Malamnya ia betul-betul datang dengan pakaian yang cukup rapi. Ia tersenyum


dan memelukku dengan begitu hangat. Kemudian kami berdua duduk-duduk di teras,
menikmati teh panas dan mendoan – sejenis penganan khas yang terbuat dari tempe
yang belum jadi dan digoreng dengan tepung – sambil bercerita dan sesekali tawa
kami meledak bila mengingat masa lalu yang lucu-lucu.

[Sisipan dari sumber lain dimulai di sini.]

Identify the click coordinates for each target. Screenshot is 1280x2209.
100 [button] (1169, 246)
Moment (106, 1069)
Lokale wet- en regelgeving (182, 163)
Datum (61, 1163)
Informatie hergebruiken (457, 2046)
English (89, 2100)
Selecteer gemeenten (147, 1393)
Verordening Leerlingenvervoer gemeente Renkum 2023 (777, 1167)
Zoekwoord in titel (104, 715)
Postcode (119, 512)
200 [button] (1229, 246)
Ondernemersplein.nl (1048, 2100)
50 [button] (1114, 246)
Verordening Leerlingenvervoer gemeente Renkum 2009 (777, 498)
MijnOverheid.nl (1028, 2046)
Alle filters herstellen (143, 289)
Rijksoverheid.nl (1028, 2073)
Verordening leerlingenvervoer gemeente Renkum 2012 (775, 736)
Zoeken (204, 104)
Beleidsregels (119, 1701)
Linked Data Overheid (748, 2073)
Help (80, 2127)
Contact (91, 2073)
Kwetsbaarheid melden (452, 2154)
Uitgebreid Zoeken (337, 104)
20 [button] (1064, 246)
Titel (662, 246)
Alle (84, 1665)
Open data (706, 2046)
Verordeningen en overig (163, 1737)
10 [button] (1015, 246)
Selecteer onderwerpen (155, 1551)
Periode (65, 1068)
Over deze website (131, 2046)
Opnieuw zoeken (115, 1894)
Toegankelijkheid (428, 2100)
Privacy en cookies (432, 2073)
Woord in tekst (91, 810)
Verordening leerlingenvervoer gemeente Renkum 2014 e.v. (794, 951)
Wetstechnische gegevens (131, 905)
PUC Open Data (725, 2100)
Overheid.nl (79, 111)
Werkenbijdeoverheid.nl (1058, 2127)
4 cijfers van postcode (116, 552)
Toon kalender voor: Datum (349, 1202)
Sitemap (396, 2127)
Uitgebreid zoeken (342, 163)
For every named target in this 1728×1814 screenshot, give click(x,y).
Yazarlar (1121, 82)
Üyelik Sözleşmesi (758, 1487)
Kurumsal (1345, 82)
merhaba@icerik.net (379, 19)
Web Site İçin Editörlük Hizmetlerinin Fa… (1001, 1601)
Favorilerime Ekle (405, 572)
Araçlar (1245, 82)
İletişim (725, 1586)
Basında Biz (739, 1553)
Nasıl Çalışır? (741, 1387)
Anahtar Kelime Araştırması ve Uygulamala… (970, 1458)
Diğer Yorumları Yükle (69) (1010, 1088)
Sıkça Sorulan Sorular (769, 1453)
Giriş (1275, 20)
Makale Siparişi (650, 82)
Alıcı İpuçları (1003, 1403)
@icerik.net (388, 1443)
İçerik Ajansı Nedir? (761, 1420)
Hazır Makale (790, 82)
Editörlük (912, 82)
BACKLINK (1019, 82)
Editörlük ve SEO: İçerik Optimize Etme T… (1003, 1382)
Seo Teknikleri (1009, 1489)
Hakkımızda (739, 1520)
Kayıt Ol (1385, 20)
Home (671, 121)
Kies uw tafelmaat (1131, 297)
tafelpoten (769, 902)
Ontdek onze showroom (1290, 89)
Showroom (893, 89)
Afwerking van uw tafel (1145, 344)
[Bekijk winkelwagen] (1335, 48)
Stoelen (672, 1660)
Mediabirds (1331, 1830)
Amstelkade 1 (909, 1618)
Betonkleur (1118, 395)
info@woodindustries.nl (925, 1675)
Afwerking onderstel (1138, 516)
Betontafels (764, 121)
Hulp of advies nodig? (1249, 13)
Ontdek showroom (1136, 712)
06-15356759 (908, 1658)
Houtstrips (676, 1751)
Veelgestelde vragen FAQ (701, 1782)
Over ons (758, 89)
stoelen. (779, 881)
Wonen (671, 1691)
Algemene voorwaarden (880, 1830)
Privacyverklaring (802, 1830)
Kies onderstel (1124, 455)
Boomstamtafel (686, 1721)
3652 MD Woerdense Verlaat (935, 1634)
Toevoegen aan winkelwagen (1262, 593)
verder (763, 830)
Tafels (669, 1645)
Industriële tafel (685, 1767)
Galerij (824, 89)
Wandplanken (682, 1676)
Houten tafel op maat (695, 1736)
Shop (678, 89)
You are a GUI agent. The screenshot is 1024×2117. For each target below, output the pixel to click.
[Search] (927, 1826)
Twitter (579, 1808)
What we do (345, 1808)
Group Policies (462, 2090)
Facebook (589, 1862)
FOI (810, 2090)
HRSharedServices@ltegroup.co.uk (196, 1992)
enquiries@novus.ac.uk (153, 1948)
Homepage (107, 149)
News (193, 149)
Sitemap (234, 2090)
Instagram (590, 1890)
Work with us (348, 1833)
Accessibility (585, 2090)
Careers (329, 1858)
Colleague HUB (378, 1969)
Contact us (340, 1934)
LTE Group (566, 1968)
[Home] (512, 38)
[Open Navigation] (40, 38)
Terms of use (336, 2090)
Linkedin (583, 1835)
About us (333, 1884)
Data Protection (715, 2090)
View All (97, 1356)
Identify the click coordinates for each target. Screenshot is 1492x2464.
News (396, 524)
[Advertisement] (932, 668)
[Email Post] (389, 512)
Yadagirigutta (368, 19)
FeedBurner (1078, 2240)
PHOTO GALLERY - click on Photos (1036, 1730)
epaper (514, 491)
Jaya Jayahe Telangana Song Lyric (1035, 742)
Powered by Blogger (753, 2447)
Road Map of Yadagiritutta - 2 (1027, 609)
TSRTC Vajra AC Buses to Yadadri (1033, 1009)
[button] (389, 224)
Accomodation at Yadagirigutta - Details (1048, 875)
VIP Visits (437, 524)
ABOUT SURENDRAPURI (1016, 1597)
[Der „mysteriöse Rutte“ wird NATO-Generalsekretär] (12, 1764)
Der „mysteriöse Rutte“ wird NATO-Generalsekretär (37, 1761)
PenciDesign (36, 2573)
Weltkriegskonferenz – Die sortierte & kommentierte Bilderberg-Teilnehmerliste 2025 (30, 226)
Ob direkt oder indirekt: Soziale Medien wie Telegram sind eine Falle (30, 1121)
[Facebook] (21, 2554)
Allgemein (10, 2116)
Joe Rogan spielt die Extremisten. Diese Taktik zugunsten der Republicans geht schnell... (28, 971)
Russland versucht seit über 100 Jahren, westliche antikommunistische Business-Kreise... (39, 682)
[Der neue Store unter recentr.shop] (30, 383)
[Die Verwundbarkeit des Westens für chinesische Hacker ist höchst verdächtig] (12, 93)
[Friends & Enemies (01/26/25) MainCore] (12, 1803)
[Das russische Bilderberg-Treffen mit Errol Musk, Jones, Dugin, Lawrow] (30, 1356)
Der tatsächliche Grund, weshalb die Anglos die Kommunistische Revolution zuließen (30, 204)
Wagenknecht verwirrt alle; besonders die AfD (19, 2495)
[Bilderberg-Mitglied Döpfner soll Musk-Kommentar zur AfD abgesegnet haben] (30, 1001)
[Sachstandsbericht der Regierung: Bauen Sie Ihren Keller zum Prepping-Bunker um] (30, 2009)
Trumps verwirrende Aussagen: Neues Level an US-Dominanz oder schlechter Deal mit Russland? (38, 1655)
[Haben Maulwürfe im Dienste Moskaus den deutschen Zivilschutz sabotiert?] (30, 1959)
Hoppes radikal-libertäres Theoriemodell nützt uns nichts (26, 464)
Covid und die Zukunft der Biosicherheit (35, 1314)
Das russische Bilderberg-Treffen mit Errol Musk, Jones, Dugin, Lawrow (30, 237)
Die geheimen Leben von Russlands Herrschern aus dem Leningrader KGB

Yanto bercerita banyak tentang perjalanan hidupnya, kenangan waktu di SD dan


SMA serta beberapa teman semasa mulai tumbuh jadi remaja. Tapi yang cukup
menyentak adalah cerita tentang orang tuanya yang meninggal dalam kecelakaan
saat dia mau ke Semarang, tepatnya di kota Bawean. Dan saat kecelakaan itu,
kedua orang tuanya meninggal cukup mengenaskan. Sedangkan Yanto dan adiknya,
Ina, selamat dan hanya luka-luka ringan saja.

Semenjak itu kehidupan Yanto pun berubah. Ia dan adiknya ikut dengan pamannya di
desa tempat kelahiran Ibu Yanto yang jaraknya tak jauh dari kota ini. Kuliahnya di Semarang
terputus dan akhirnya ia berusaha mencari kerja di Jakarta, sedangkan adiknya selang enam
bulan setelah kecelakaan yang merenggut kedua orang tuanya, dilamar oleh guru SD di
desa pamannya.

“Masih ingat Ponirah kan? Cewek yang pernah kaupacari itu”, ingat Yanto kepadaku.
Sedikit terperanjat dan berdegup jantungku saat nama itu diucapkan. Ponirah? Ya, gadis
berkulit kuning langsat dengan rambut sebahu dan siswa paling cerdas di kelasku. Ia lincah
dan banyak berorganisasi. Matanya sayu dan bibirnya yang tipis membuat banyak teman
laki-lakinya selalu ingin dekat dengannya. Dan aku ingat betul gadis itu, bahkan buku
memoriku penuh dengan coretan-coretan namanya. Kekaguman yang begitu mendalam
hingga membuatku rajin ke sekolah dengan tujuan utama ingin selalu bertemu dengan
Ponirah dan sebisa mungkin duduk di dekatnya. Masa SMA dulu jadi begitu indah di memori
pikiranku. Ingin rasanya kuputar kembali jarum waktu ke masa lalu.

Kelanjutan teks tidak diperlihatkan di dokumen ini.